ERRORS FROM LOG FILE:
11:59:51.731 [28259] <2> onlfi_vfms_logf: INF - do_thaw: Retrieving snapshots returned  0. 1 snapshots were found.
11:59:51.731 [28259] <2> onlfi_vfms_logf: INF - do_thaw: Snapshot name=NBU_SNAPSHOT densyma02p 1439401488, mor=snapshot-5265965
11:59:51.731 [28259] <2> onlfi_vfms_logf: INF - vmwareLogger: Thread <1> acquired lock in removeVirtualMachineSnapshot, level 1
11:59:51.732 [28259] <2> onlfi_vfms_logf: INF - vmwareLogger: removeVirtualMachineSnapshot: <InvalidRequestFault xmlns="urn:vim25" xsi:type="InvalidRequest"></InvalidRequestFault>
11:59:51.733 [28259] <2> onlfi_vfms_logf: INF - vmwareLogger: removeVirtualMachineSnapshot: Starting ns2:RemoveSnapshotRequestType dump.
11:59:51.733 [28259] <2> onlfi_vfms_logf: INF - vmwareLogger: <?xml version="1.0" encoding="UTF-8"?>
<ns2:RemoveSnapshotRequestType xsi:type="ns2:RemoveSnapshotRequestType"><ns2:_this xsi:type="ns2:ManagedObjectReference" type="VirtualMachineSnapshot">snapshot-5265965</ns2:_this><ns2:removeChildre
n>false</ns2:removeChildren><ns2:consolidate>true</ns2:consolida
11:59:51.733 [28259] <2> onlfi_vfms_logf: INF - vmwareLogger: te></ns2:RemoveSnapshotRequestType>
11:59:51.733 [28259] <2> onlfi_vfms_logf: INF - vmwareLogger: removeVirtualMachineSnapshot: Completed ns2:RemoveSnapshotRequestType dump.
11:59:51.733 [28259] <2> onlfi_vfms_logf: INF - vmwareLogger: removeVirtualMachineSnapshot: SYM_VMC_ERROR:  SOAP_ERROR
11:59:51.733 [28259] <2> onlfi_vfms_logf: INF - vmwareLogger: Thread <1> releasing lock in removeVirtualMachineSnapshot, level 1
11:59:51.733 [28259] <2> onlfi_vfms_logf: INF - do_thaw: vmcRemoveSnapshot returned 6

Subsequent backups fail due to the old snapshot being orphaned.  I have to manually go in and delete the orphaned snapshots, then I can get another good backup... which promptly leaves another orphaned snapshot.

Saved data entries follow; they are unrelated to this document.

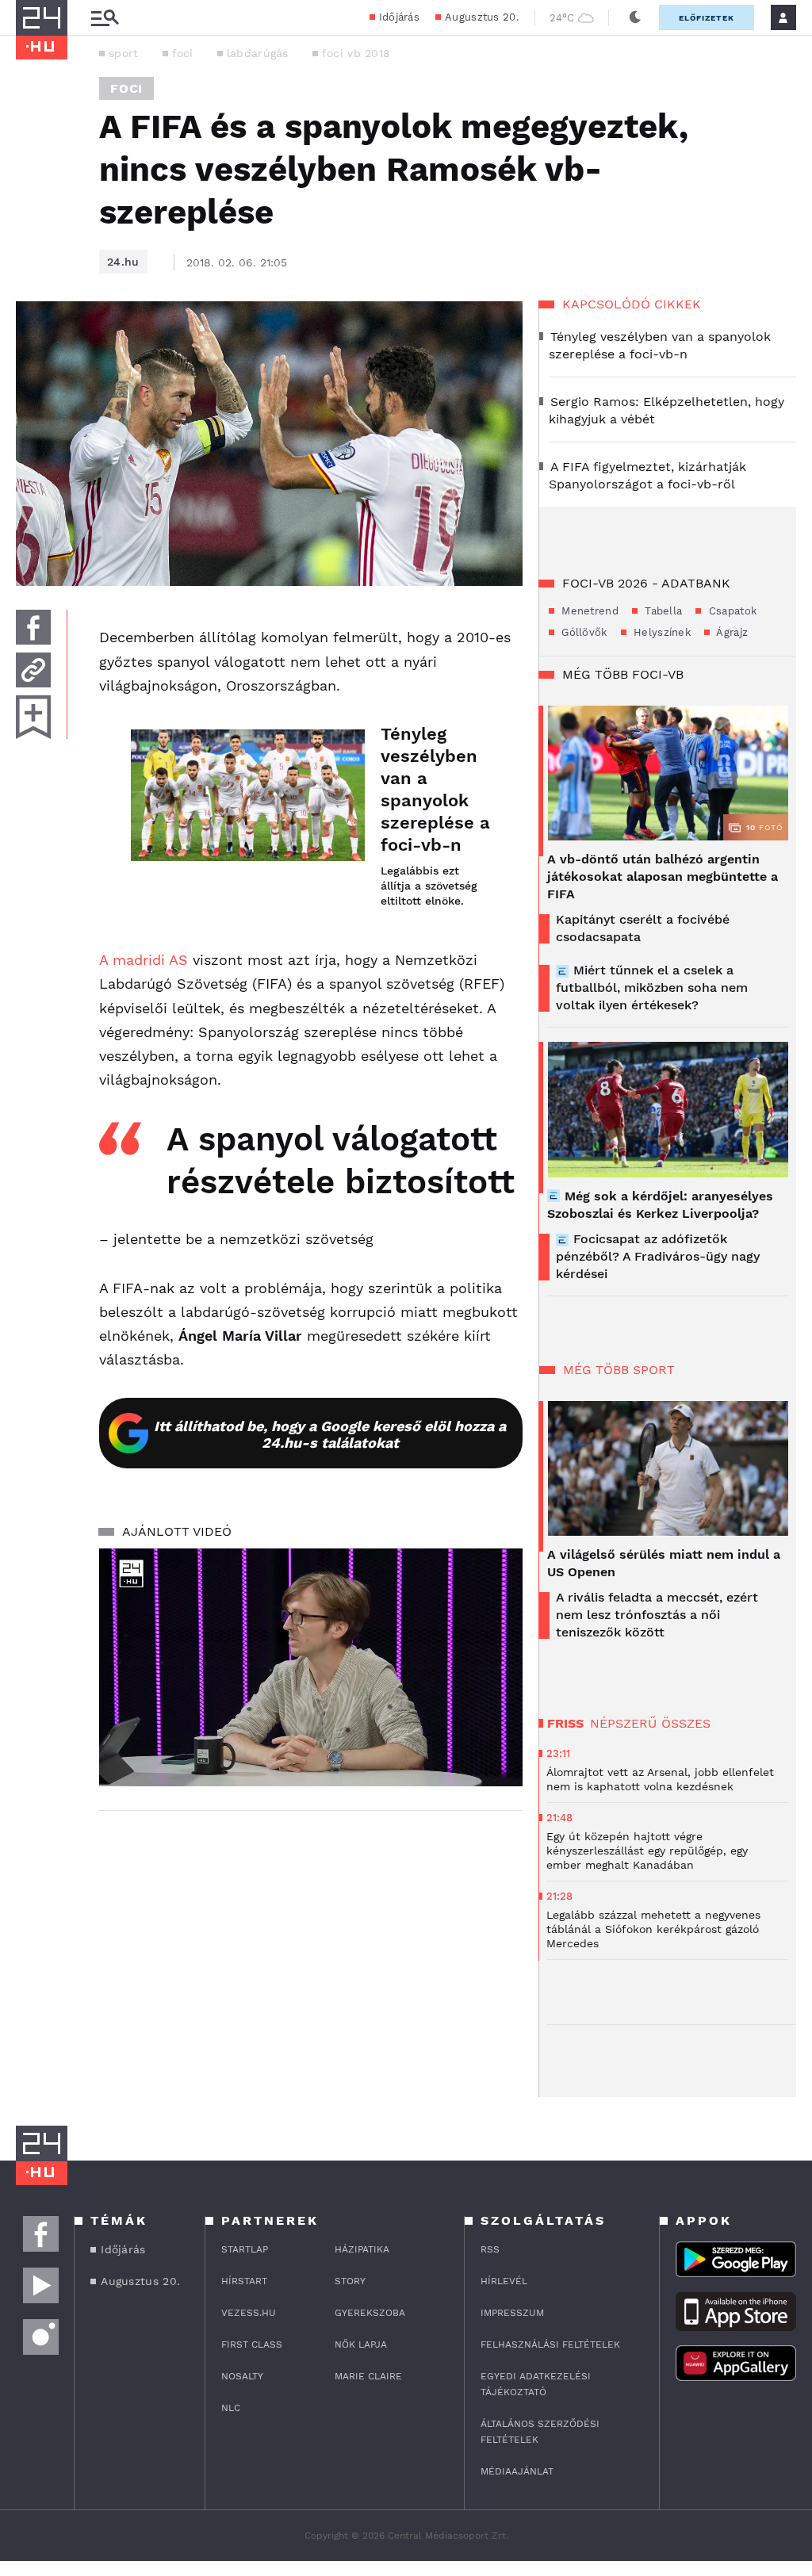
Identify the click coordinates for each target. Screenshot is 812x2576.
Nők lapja (361, 2344)
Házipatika (362, 2249)
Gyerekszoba (370, 2312)
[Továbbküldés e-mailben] (33, 670)
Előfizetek (706, 17)
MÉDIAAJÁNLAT (517, 2471)
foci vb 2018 (356, 53)
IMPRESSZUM (512, 2312)
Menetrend (588, 611)
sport (124, 53)
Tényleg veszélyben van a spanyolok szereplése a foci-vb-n (435, 789)
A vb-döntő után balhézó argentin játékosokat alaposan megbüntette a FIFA (662, 876)
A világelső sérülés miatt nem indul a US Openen (663, 1563)
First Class (251, 2344)
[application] (311, 1667)
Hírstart (244, 2281)
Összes (685, 1723)
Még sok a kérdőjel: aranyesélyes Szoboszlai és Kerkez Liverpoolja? (660, 1204)
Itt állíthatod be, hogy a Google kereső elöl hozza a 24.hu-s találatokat (330, 1434)
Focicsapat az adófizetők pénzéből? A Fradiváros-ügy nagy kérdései (658, 1256)
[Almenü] (104, 18)
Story (350, 2281)
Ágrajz (731, 632)
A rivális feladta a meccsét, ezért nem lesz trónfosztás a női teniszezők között (657, 1615)
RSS (490, 2249)
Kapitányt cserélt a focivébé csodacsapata (643, 928)
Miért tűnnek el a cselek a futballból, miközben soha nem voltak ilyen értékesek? (652, 987)
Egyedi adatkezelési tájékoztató (536, 2384)
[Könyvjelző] (33, 717)
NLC (230, 2407)
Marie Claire (368, 2376)
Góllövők (582, 632)
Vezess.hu (248, 2312)
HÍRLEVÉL (504, 2281)
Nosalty (242, 2376)
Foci (126, 88)
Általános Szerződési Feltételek (540, 2431)
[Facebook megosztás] (33, 627)
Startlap (244, 2249)
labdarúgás (258, 53)
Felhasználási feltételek (550, 2344)
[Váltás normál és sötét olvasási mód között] (635, 17)
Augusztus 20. (482, 17)
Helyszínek (660, 632)
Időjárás (399, 17)
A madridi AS (143, 959)
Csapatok (730, 611)
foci (182, 53)
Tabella (662, 611)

Support has been somewhat helpful, but at this point they are saying things point to VMware... and I don't really know where to start looking.  I'm somewhat hopeful since it is easily reproducable, but since the "official" word is that 4.1 is not supported in conjuction with 7.6.1 I'm not overly confident.

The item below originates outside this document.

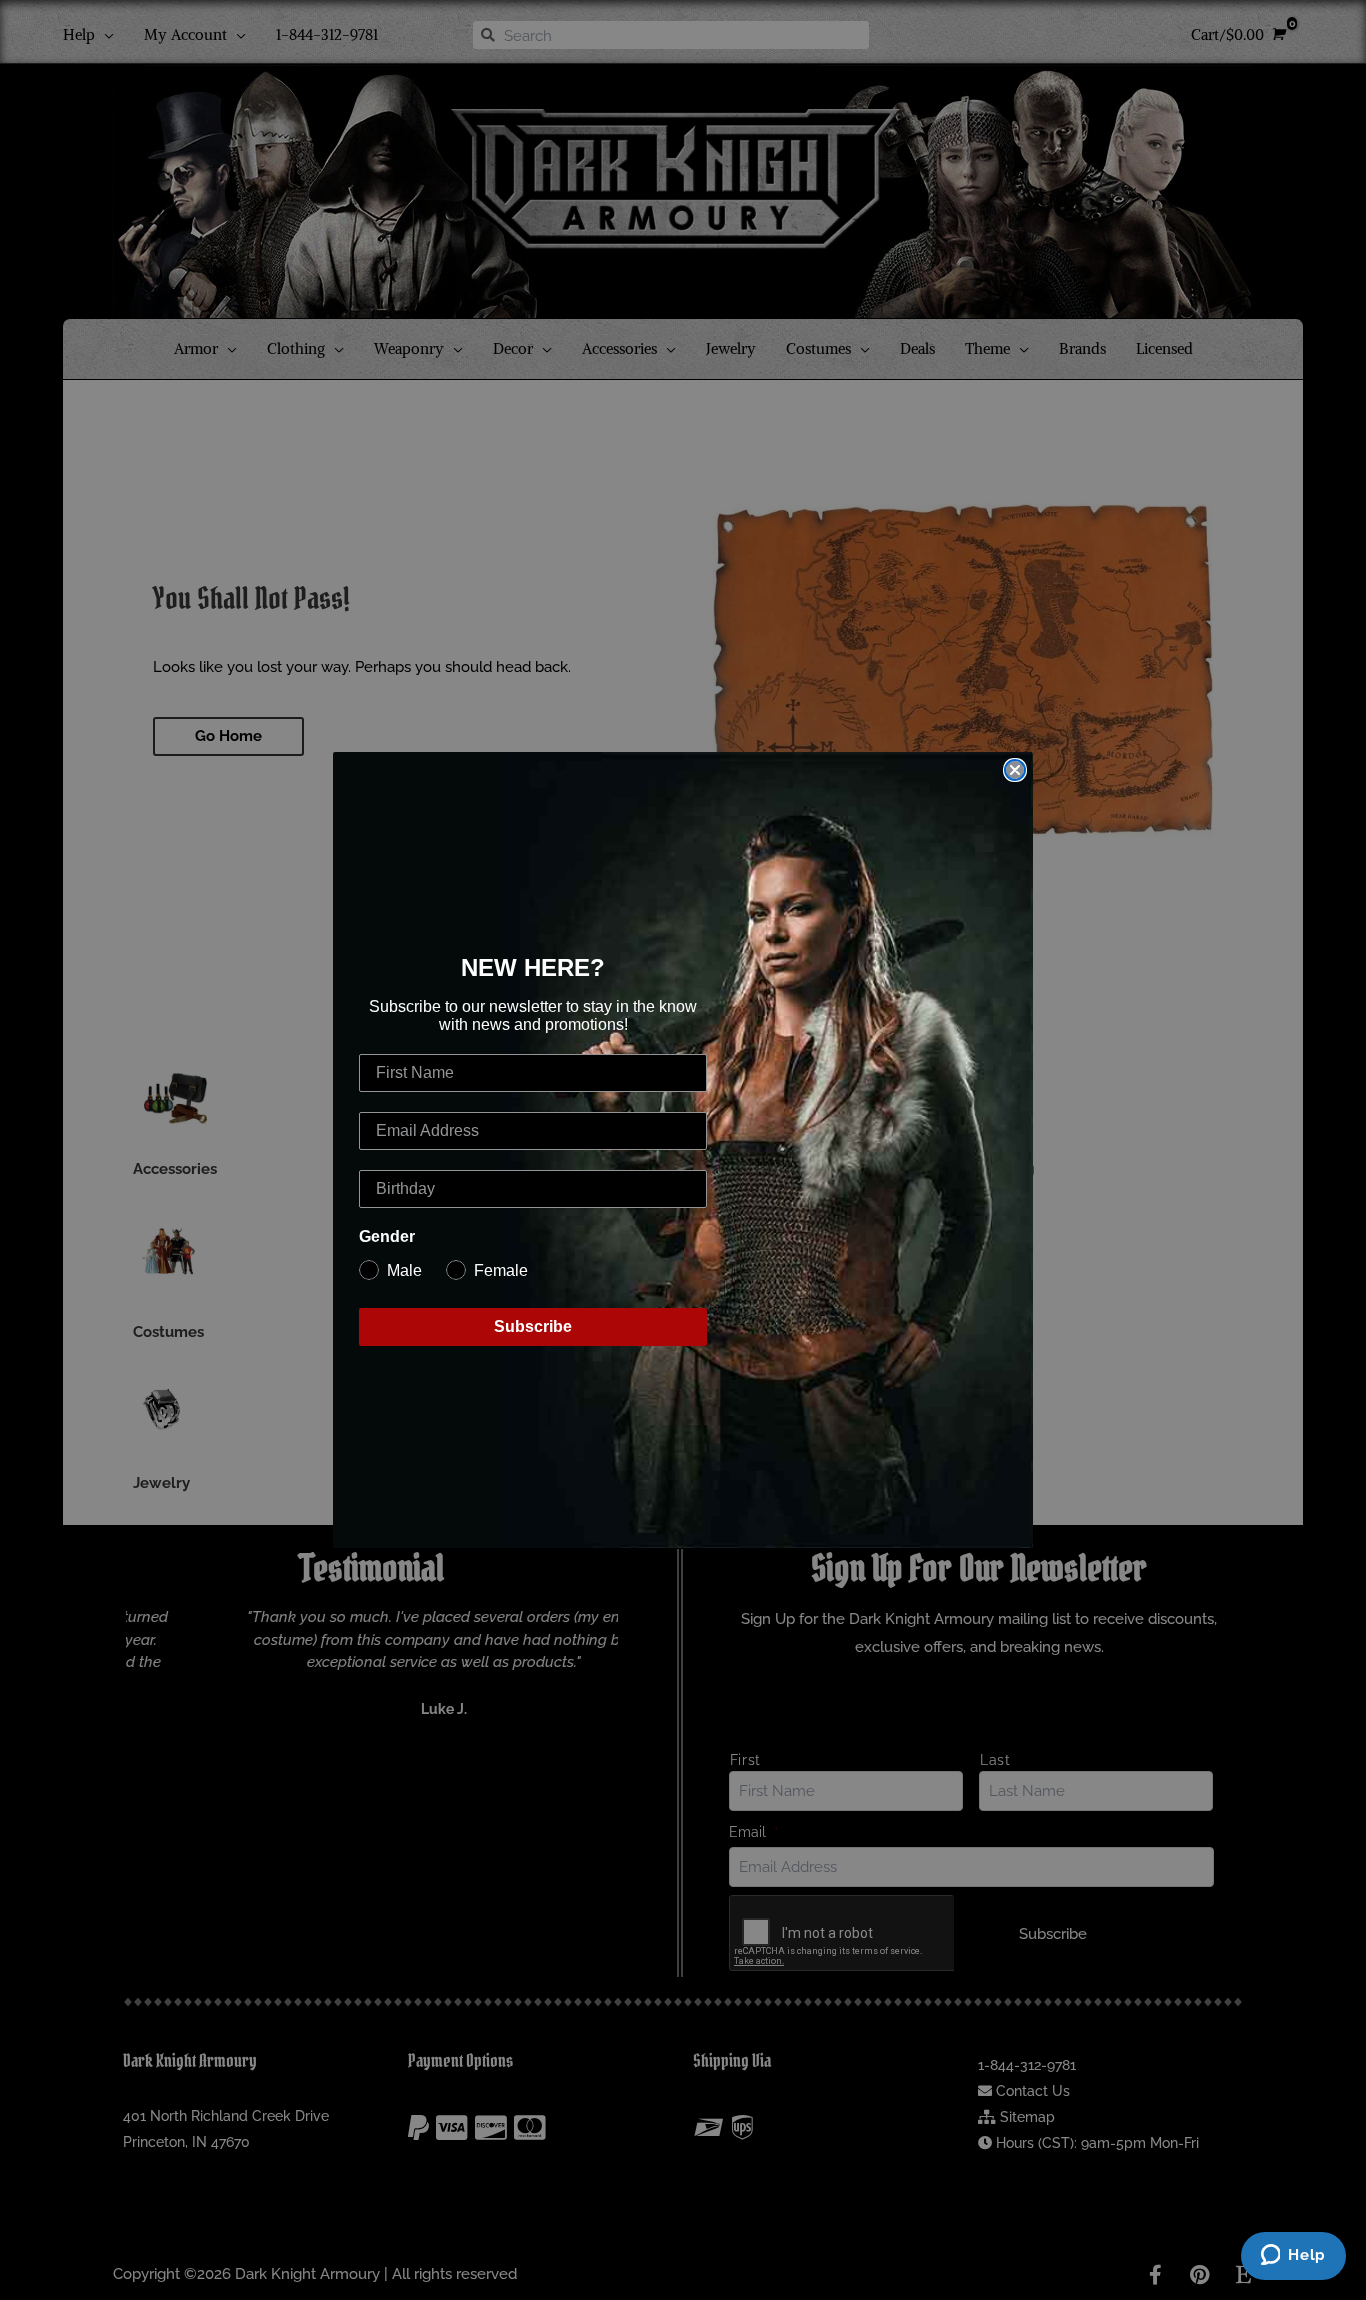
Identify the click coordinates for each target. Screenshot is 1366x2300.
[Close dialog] (1015, 770)
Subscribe (533, 1326)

Anyone run into anything similar?

  • More pertinent info - I have created a role in VMware with FULL privileges, and that did not have any effect on this issue.  Still unable to remove snapshots.  To add to the strangeness - I can login with my NetBackup service account into vCenter and create/delete snapshots on these VMs without a problem.  It looks like some sort of communication issue between 7.6.1.2 and vCenter 4.1.

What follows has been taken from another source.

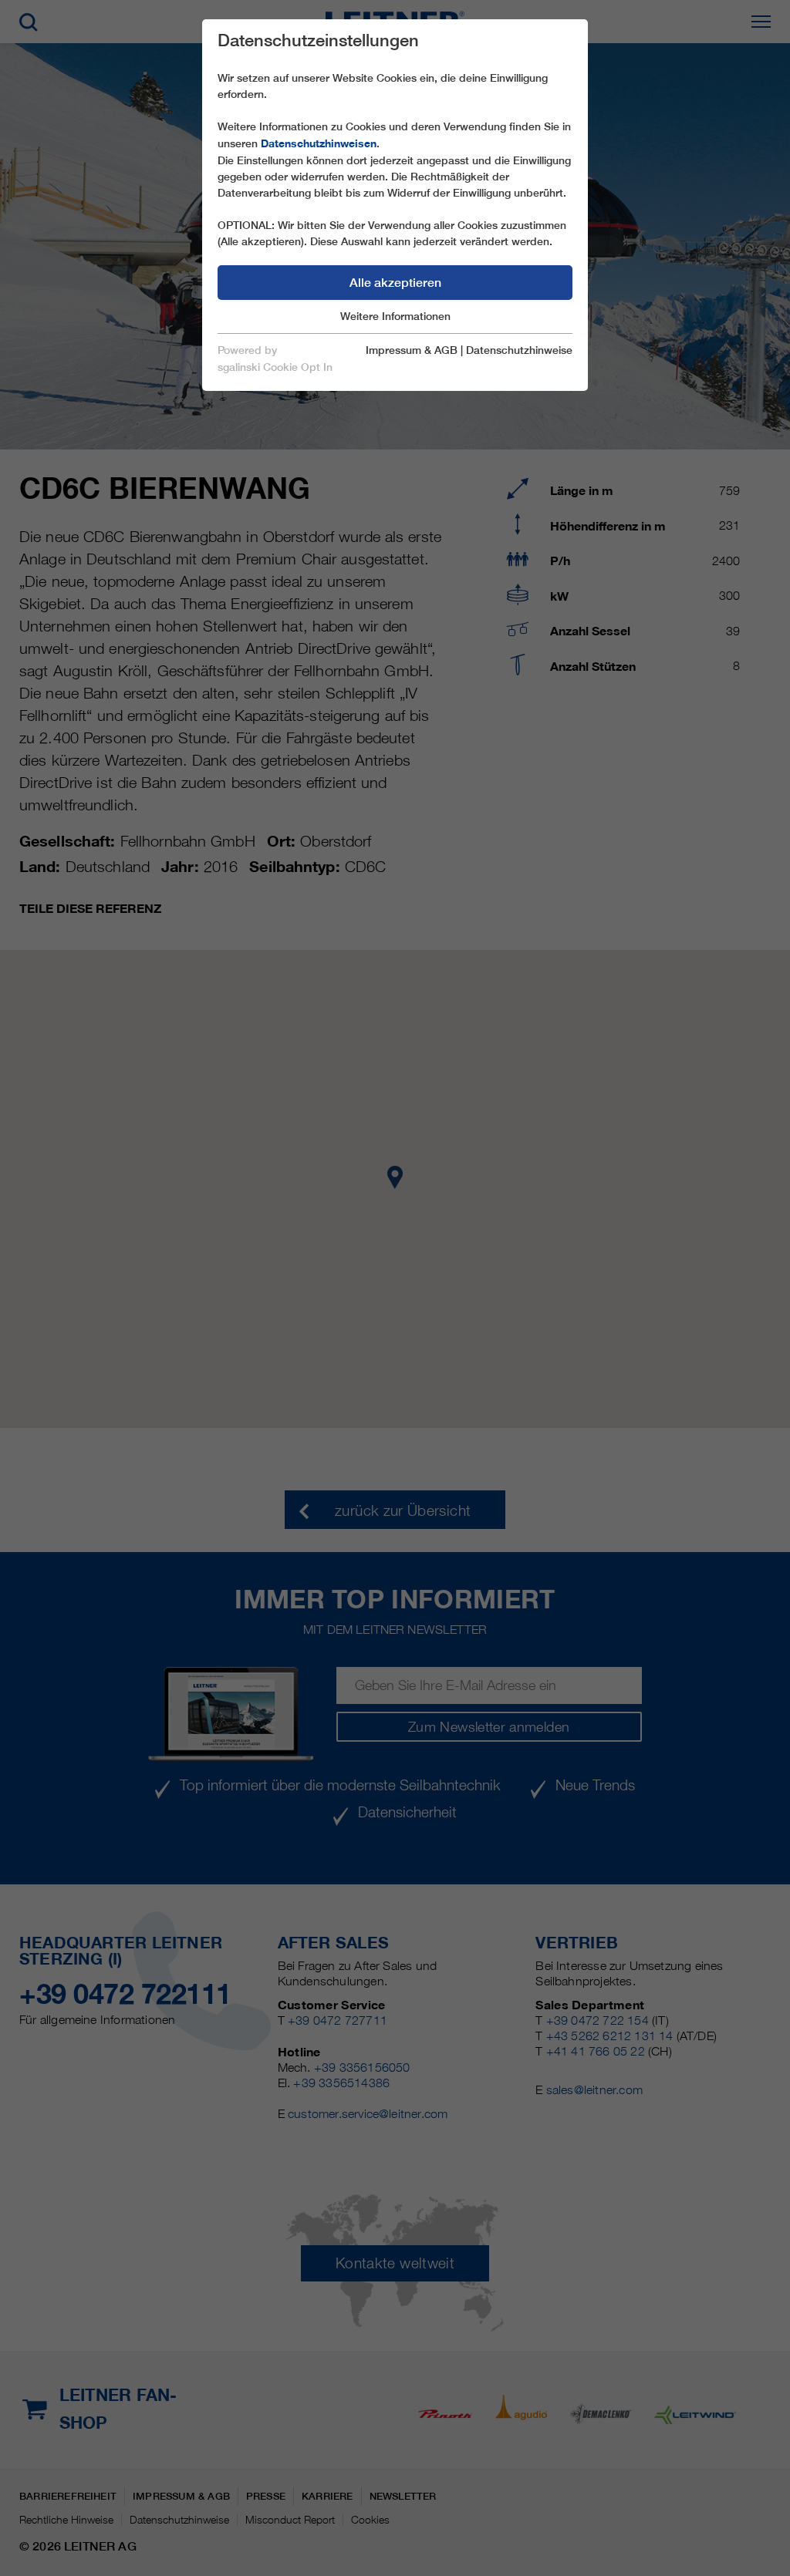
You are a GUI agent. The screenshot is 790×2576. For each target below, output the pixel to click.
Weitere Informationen (395, 316)
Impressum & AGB (411, 350)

  • Bottom line is the version of vcenter is not supported. Symantec wont further if something is out of support.

    To get to know the *reason* behind the unsuccessful removal of the snapshot we need to get a set of logs and analyze them.

    There are several questions which we need to answer before we get into any t/s direction - 

    1. Do you see a delete snapshot operation in the vcenter while Netbackup finishes backup. 

    2. What is the state of the backup is you run it after deleting the shapshot. Successful/partial/fail?

    3. Please state the final answer from support. Which part of vmware process are they referring to?

  • 1. The delete snapshot job never shows up in vCenter.

    2. The state of both the snapshot *and* the backup job in NBU is "Successful."

    3. Support has indicated "The SOAP messages are coming from the vmwareLogger lines, which indicates this would be coming from the VMware side."

    As I stated prior - I'm not a VMware guy... so I'm not even sure what logs I should be pulling together... or where to get them?  ESX host?  vCenter?

    Thanks!

  • Here are the guidelines to create VxMS logging

    Create vxms log directory under netbackup log directory
    Windows:
    You will create vxms directory under \Veritas\NetBackup\logs
    UNIX and Solaris:
    You will create vxms directory under usr/openv/netbackup/logs/
    Step 2:
    Enable logging
    Windows:
    – Create DWORD registry ‘VXMS_VERBOSE’ under
    HKEY_LOCAL_MACHINE\SOFTWARE\Veritas\NetBackup\CurrentVersion\Config
    – Set any nonnegative numeric value including 0 to configure log level
    UNIX and Solaris:
    – Edit /usr/openv/netbackup/bp.conf and add new key ‘VXMS_VERBOSE=’

  • Hi,

     

    I don't see anything in these logs. I think you'll need to upgrade the VMware environment.

  • You can refer to following logs to the VMware tech support guys. As suggested by Riaan, upgrading VMware may help you as even if the issue is not resolved, you can atleast work with Symantec support till resolution.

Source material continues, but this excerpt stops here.